== Input for this task ==

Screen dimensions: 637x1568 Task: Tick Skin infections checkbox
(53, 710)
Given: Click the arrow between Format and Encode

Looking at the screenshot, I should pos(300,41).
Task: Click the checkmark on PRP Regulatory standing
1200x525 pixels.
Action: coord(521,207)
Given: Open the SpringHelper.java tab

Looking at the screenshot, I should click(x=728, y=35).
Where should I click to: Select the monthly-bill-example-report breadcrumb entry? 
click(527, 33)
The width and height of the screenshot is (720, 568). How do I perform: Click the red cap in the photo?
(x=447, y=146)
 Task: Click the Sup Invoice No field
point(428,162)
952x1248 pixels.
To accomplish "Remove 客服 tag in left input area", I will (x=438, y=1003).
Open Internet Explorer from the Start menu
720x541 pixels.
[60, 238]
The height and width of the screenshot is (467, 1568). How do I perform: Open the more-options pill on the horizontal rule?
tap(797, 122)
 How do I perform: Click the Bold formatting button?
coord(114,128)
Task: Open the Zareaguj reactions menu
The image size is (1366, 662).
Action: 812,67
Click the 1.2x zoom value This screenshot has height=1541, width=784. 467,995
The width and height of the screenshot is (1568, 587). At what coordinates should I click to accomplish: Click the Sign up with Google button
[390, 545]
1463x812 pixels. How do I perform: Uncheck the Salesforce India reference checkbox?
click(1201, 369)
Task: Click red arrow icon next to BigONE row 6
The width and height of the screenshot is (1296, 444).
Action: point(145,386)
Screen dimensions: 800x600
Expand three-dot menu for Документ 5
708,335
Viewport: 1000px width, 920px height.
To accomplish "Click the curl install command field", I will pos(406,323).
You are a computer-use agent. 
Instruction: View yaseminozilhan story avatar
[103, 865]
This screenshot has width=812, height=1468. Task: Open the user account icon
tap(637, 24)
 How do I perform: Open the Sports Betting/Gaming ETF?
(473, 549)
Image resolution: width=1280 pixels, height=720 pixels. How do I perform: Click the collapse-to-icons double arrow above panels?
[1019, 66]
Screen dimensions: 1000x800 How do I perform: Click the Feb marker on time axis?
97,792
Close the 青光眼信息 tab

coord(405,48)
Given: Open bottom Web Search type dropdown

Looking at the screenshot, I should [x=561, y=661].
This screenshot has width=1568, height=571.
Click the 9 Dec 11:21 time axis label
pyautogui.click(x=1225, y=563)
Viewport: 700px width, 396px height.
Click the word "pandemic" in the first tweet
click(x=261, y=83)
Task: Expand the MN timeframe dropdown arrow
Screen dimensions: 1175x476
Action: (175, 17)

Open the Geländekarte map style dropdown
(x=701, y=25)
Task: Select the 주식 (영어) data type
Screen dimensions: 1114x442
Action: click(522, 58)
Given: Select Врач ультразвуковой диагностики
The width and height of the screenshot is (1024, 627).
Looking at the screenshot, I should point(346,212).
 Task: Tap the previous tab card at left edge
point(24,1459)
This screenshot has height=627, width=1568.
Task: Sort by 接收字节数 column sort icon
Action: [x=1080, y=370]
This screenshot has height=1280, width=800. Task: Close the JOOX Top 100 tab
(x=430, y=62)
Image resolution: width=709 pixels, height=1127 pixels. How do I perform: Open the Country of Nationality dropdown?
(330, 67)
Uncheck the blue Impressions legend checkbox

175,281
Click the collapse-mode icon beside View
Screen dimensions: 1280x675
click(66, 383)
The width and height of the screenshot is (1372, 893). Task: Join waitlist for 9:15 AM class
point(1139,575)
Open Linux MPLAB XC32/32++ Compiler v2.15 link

== Action item ==
Please restate the material above exactly, line by line.

== Answer below ==
Screen dimensions: 637x1568 Task: Tick Skin infections checkbox
(53, 710)
Given: Click the arrow between Format and Encode

Looking at the screenshot, I should pos(300,41).
Task: Click the checkmark on PRP Regulatory standing
1200x525 pixels.
Action: coord(521,207)
Given: Open the SpringHelper.java tab

Looking at the screenshot, I should click(x=728, y=35).
Where should I click to: Select the monthly-bill-example-report breadcrumb entry? 
click(527, 33)
The width and height of the screenshot is (720, 568). How do I perform: Click the red cap in the photo?
(x=447, y=146)
 Task: Click the Sup Invoice No field
point(428,162)
952x1248 pixels.
To accomplish "Remove 客服 tag in left input area", I will (x=438, y=1003).
Open Internet Explorer from the Start menu
720x541 pixels.
[60, 238]
The height and width of the screenshot is (467, 1568). How do I perform: Open the more-options pill on the horizontal rule?
tap(797, 122)
 How do I perform: Click the Bold formatting button?
coord(114,128)
Task: Open the Zareaguj reactions menu
The image size is (1366, 662).
Action: 812,67
Click the 1.2x zoom value This screenshot has height=1541, width=784. 467,995
The width and height of the screenshot is (1568, 587). At what coordinates should I click to accomplish: Click the Sign up with Google button
[390, 545]
1463x812 pixels. How do I perform: Uncheck the Salesforce India reference checkbox?
click(1201, 369)
Task: Click red arrow icon next to BigONE row 6
The width and height of the screenshot is (1296, 444).
Action: point(145,386)
Screen dimensions: 800x600
Expand three-dot menu for Документ 5
708,335
Viewport: 1000px width, 920px height.
To accomplish "Click the curl install command field", I will pos(406,323).
You are a computer-use agent. 
Instruction: View yaseminozilhan story avatar
[103, 865]
This screenshot has width=812, height=1468. Task: Open the user account icon
tap(637, 24)
 How do I perform: Open the Sports Betting/Gaming ETF?
(473, 549)
Image resolution: width=1280 pixels, height=720 pixels. How do I perform: Click the collapse-to-icons double arrow above panels?
[1019, 66]
Screen dimensions: 1000x800 How do I perform: Click the Feb marker on time axis?
97,792
Close the 青光眼信息 tab

coord(405,48)
Given: Open bottom Web Search type dropdown

Looking at the screenshot, I should [x=561, y=661].
This screenshot has width=1568, height=571.
Click the 9 Dec 11:21 time axis label
pyautogui.click(x=1225, y=563)
Viewport: 700px width, 396px height.
Click the word "pandemic" in the first tweet
click(x=261, y=83)
Task: Expand the MN timeframe dropdown arrow
Screen dimensions: 1175x476
Action: (175, 17)

Open the Geländekarte map style dropdown
(x=701, y=25)
Task: Select the 주식 (영어) data type
Screen dimensions: 1114x442
Action: click(522, 58)
Given: Select Врач ультразвуковой диагностики
The width and height of the screenshot is (1024, 627).
Looking at the screenshot, I should point(346,212).
 Task: Tap the previous tab card at left edge
point(24,1459)
This screenshot has height=627, width=1568.
Task: Sort by 接收字节数 column sort icon
Action: [x=1080, y=370]
This screenshot has height=1280, width=800. Task: Close the JOOX Top 100 tab
(x=430, y=62)
Image resolution: width=709 pixels, height=1127 pixels. How do I perform: Open the Country of Nationality dropdown?
(330, 67)
Uncheck the blue Impressions legend checkbox

175,281
Click the collapse-mode icon beside View
Screen dimensions: 1280x675
click(66, 383)
The width and height of the screenshot is (1372, 893). Task: Join waitlist for 9:15 AM class
point(1139,575)
Open Linux MPLAB XC32/32++ Compiler v2.15 link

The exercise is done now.